HOW TO COMPLETE THIS TASK: Among the lines below, list those containing the string "computer".

━━━━━ DATA LISTING ━━━━━

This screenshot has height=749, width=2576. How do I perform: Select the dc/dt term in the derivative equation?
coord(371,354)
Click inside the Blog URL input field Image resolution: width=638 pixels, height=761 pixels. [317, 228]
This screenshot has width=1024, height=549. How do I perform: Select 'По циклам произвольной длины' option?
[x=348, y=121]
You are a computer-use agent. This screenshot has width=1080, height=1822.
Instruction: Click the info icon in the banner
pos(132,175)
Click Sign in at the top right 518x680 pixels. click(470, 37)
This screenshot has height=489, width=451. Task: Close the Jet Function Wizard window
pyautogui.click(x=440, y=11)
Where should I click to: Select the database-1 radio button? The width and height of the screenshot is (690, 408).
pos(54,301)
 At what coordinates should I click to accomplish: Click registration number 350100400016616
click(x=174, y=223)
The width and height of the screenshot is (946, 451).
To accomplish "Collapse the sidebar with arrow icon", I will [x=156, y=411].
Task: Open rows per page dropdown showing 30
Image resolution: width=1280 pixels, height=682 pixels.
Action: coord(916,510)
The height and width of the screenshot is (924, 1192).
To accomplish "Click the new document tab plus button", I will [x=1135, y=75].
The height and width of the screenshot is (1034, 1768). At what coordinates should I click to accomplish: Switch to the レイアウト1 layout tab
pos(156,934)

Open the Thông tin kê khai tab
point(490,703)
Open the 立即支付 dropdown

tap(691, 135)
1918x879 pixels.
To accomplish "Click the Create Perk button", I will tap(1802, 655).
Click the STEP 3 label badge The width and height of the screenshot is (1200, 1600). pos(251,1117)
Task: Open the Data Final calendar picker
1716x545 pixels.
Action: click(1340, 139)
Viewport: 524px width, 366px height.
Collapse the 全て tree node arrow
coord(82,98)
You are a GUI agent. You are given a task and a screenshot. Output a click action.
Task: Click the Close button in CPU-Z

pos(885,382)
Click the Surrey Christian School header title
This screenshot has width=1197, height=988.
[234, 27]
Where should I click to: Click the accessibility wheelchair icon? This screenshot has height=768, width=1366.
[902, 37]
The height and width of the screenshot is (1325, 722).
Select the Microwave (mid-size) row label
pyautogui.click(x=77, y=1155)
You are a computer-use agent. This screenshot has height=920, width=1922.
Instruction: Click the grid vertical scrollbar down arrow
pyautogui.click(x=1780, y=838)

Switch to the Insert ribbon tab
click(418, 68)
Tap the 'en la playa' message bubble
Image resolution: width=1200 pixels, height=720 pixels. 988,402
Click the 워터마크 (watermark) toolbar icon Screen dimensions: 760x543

━━━━━

SOLUTION BELOW:
You are a computer-use agent. This screenshot has width=1080, height=1822.
You are a computer-use agent. This screenshot has height=920, width=1922.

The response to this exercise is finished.